◆ **TASK BRIEF**: Retype every one of the lines below word for word, changing no character.

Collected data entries
════════════════════
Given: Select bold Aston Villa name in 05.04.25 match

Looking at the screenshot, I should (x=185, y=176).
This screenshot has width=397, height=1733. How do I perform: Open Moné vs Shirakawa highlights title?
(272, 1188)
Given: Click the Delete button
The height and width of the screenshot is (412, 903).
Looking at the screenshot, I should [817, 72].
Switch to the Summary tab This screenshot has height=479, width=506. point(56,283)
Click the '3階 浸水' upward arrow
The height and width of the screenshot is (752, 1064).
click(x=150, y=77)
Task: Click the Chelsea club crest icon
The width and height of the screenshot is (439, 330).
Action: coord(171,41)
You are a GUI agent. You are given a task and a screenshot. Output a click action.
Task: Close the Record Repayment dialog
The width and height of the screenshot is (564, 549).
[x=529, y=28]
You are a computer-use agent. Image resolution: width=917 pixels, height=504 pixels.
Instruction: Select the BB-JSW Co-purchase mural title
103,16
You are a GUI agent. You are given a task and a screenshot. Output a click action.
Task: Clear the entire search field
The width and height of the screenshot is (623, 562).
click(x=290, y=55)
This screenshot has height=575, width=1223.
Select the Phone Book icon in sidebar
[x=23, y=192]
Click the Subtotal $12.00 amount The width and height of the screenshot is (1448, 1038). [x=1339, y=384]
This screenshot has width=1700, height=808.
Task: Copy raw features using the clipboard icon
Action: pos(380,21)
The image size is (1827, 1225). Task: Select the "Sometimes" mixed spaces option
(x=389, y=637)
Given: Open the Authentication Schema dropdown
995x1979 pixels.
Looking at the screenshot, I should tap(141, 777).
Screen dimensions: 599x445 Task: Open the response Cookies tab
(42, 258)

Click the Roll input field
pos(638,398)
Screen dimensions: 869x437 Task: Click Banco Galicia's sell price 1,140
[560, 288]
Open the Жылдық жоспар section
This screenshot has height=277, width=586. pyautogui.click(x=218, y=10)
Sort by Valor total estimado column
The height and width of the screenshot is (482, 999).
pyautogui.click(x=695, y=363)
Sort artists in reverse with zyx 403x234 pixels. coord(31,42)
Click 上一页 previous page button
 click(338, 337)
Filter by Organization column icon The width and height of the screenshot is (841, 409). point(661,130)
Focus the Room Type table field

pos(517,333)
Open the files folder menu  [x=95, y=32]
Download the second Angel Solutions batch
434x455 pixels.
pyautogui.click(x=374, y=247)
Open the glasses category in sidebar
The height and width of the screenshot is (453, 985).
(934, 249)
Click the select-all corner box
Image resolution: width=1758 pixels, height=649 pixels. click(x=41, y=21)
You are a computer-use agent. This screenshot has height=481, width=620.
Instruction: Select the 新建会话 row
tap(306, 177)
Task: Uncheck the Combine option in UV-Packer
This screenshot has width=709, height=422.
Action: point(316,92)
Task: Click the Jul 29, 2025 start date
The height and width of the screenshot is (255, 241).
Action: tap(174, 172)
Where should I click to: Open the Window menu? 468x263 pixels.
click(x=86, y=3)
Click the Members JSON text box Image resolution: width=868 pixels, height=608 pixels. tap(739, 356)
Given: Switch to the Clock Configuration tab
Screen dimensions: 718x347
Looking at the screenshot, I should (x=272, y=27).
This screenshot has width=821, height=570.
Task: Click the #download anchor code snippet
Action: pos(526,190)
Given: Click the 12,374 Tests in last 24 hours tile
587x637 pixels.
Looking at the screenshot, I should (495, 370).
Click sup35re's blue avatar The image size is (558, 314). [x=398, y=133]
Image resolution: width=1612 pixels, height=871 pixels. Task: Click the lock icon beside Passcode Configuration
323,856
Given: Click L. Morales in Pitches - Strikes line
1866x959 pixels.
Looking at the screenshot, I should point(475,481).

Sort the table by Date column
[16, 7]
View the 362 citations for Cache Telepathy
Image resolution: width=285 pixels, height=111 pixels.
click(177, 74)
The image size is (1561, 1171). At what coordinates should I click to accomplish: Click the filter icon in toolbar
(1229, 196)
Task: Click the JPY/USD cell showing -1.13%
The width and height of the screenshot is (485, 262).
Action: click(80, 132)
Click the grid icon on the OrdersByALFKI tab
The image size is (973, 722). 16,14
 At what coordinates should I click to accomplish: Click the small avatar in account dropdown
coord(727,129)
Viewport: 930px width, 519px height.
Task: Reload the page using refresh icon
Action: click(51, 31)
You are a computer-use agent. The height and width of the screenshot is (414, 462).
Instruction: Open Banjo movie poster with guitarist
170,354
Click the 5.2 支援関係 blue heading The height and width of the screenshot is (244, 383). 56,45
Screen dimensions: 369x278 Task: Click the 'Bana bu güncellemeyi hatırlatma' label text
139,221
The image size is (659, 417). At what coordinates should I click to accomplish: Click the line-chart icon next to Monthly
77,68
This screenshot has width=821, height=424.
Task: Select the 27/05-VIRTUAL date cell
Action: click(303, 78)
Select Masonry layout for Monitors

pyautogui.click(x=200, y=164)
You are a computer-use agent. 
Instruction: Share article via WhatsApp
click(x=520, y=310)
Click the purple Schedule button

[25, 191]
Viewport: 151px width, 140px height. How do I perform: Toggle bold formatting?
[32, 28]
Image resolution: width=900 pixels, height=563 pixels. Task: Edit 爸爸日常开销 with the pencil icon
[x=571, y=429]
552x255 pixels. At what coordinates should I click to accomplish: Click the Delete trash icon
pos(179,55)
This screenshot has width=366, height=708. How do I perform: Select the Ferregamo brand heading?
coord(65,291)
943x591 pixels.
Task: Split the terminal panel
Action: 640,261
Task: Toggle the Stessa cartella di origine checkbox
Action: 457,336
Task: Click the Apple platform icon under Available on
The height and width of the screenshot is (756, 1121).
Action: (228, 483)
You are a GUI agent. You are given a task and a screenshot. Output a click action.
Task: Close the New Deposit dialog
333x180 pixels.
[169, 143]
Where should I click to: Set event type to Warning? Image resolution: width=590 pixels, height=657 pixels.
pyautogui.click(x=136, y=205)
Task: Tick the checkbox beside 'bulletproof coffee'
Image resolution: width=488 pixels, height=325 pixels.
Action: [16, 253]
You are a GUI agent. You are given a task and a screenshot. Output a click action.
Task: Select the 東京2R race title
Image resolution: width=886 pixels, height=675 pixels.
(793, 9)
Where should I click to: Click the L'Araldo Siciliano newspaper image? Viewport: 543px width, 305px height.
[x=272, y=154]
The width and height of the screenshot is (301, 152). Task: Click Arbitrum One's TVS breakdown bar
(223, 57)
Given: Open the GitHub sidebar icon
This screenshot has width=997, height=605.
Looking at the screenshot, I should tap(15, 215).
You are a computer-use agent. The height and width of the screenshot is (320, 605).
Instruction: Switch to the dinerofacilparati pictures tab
════════════════════
◆ **FINISHED TASK**:
Given: Select bold Aston Villa name in 05.04.25 match

Looking at the screenshot, I should (x=185, y=176).
This screenshot has width=397, height=1733. How do I perform: Open Moné vs Shirakawa highlights title?
(272, 1188)
Given: Click the Delete button
The height and width of the screenshot is (412, 903).
Looking at the screenshot, I should [817, 72].
Switch to the Summary tab This screenshot has height=479, width=506. point(56,283)
Click the '3階 浸水' upward arrow
The height and width of the screenshot is (752, 1064).
click(x=150, y=77)
Task: Click the Chelsea club crest icon
The width and height of the screenshot is (439, 330).
Action: coord(171,41)
You are a GUI agent. You are given a task and a screenshot. Output a click action.
Task: Close the Record Repayment dialog
The width and height of the screenshot is (564, 549).
[x=529, y=28]
You are a computer-use agent. Image resolution: width=917 pixels, height=504 pixels.
Instruction: Select the BB-JSW Co-purchase mural title
103,16
You are a GUI agent. You are given a task and a screenshot. Output a click action.
Task: Clear the entire search field
The width and height of the screenshot is (623, 562).
click(x=290, y=55)
This screenshot has height=575, width=1223.
Select the Phone Book icon in sidebar
[x=23, y=192]
Click the Subtotal $12.00 amount The width and height of the screenshot is (1448, 1038). [x=1339, y=384]
This screenshot has width=1700, height=808.
Task: Copy raw features using the clipboard icon
Action: pos(380,21)
The image size is (1827, 1225). Task: Select the "Sometimes" mixed spaces option
(x=389, y=637)
Given: Open the Authentication Schema dropdown
995x1979 pixels.
Looking at the screenshot, I should tap(141, 777).
Screen dimensions: 599x445 Task: Open the response Cookies tab
(42, 258)

Click the Roll input field
pos(638,398)
Screen dimensions: 869x437 Task: Click Banco Galicia's sell price 1,140
[560, 288]
Open the Жылдық жоспар section
This screenshot has height=277, width=586. pyautogui.click(x=218, y=10)
Sort by Valor total estimado column
The height and width of the screenshot is (482, 999).
pyautogui.click(x=695, y=363)
Sort artists in reverse with zyx 403x234 pixels. coord(31,42)
Click 上一页 previous page button
 click(338, 337)
Filter by Organization column icon The width and height of the screenshot is (841, 409). point(661,130)
Focus the Room Type table field

pos(517,333)
Open the files folder menu  [x=95, y=32]
Download the second Angel Solutions batch
434x455 pixels.
pyautogui.click(x=374, y=247)
Open the glasses category in sidebar
The height and width of the screenshot is (453, 985).
(934, 249)
Click the select-all corner box
Image resolution: width=1758 pixels, height=649 pixels. click(x=41, y=21)
You are a computer-use agent. This screenshot has height=481, width=620.
Instruction: Select the 新建会话 row
tap(306, 177)
Task: Uncheck the Combine option in UV-Packer
This screenshot has width=709, height=422.
Action: point(316,92)
Task: Click the Jul 29, 2025 start date
The height and width of the screenshot is (255, 241).
Action: tap(174, 172)
Where should I click to: Open the Window menu? 468x263 pixels.
click(x=86, y=3)
Click the Members JSON text box Image resolution: width=868 pixels, height=608 pixels. tap(739, 356)
Given: Switch to the Clock Configuration tab
Screen dimensions: 718x347
Looking at the screenshot, I should (x=272, y=27).
This screenshot has width=821, height=570.
Task: Click the #download anchor code snippet
Action: pos(526,190)
Given: Click the 12,374 Tests in last 24 hours tile
587x637 pixels.
Looking at the screenshot, I should (495, 370).
Click sup35re's blue avatar The image size is (558, 314). [x=398, y=133]
Image resolution: width=1612 pixels, height=871 pixels. Task: Click the lock icon beside Passcode Configuration
323,856
Given: Click L. Morales in Pitches - Strikes line
1866x959 pixels.
Looking at the screenshot, I should point(475,481).

Sort the table by Date column
[16, 7]
View the 362 citations for Cache Telepathy
Image resolution: width=285 pixels, height=111 pixels.
click(177, 74)
The image size is (1561, 1171). At what coordinates should I click to accomplish: Click the filter icon in toolbar
(1229, 196)
Task: Click the JPY/USD cell showing -1.13%
The width and height of the screenshot is (485, 262).
Action: click(80, 132)
Click the grid icon on the OrdersByALFKI tab
The image size is (973, 722). 16,14
 At what coordinates should I click to accomplish: Click the small avatar in account dropdown
coord(727,129)
Viewport: 930px width, 519px height.
Task: Reload the page using refresh icon
Action: click(51, 31)
You are a computer-use agent. The height and width of the screenshot is (414, 462).
Instruction: Open Banjo movie poster with guitarist
170,354
Click the 5.2 支援関係 blue heading The height and width of the screenshot is (244, 383). 56,45
Screen dimensions: 369x278 Task: Click the 'Bana bu güncellemeyi hatırlatma' label text
139,221
The image size is (659, 417). At what coordinates should I click to accomplish: Click the line-chart icon next to Monthly
77,68
This screenshot has width=821, height=424.
Task: Select the 27/05-VIRTUAL date cell
Action: click(303, 78)
Select Masonry layout for Monitors

pyautogui.click(x=200, y=164)
You are a computer-use agent. 
Instruction: Share article via WhatsApp
click(x=520, y=310)
Click the purple Schedule button

[25, 191]
Viewport: 151px width, 140px height. How do I perform: Toggle bold formatting?
[32, 28]
Image resolution: width=900 pixels, height=563 pixels. Task: Edit 爸爸日常开销 with the pencil icon
[x=571, y=429]
552x255 pixels. At what coordinates should I click to accomplish: Click the Delete trash icon
pos(179,55)
This screenshot has width=366, height=708. How do I perform: Select the Ferregamo brand heading?
coord(65,291)
943x591 pixels.
Task: Split the terminal panel
Action: 640,261
Task: Toggle the Stessa cartella di origine checkbox
Action: 457,336
Task: Click the Apple platform icon under Available on
The height and width of the screenshot is (756, 1121).
Action: (228, 483)
You are a GUI agent. You are given a task and a screenshot. Output a click action.
Task: Close the New Deposit dialog
333x180 pixels.
[169, 143]
Where should I click to: Set event type to Warning? Image resolution: width=590 pixels, height=657 pixels.
pyautogui.click(x=136, y=205)
Task: Tick the checkbox beside 'bulletproof coffee'
Image resolution: width=488 pixels, height=325 pixels.
Action: [16, 253]
You are a GUI agent. You are given a task and a screenshot. Output a click action.
Task: Select the 東京2R race title
Image resolution: width=886 pixels, height=675 pixels.
(793, 9)
Where should I click to: Click the L'Araldo Siciliano newspaper image? Viewport: 543px width, 305px height.
[x=272, y=154]
The width and height of the screenshot is (301, 152). Task: Click Arbitrum One's TVS breakdown bar
(223, 57)
Given: Open the GitHub sidebar icon
This screenshot has width=997, height=605.
Looking at the screenshot, I should tap(15, 215).
You are a computer-use agent. The height and width of the screenshot is (320, 605).
Instruction: Switch to the dinerofacilparati pictures tab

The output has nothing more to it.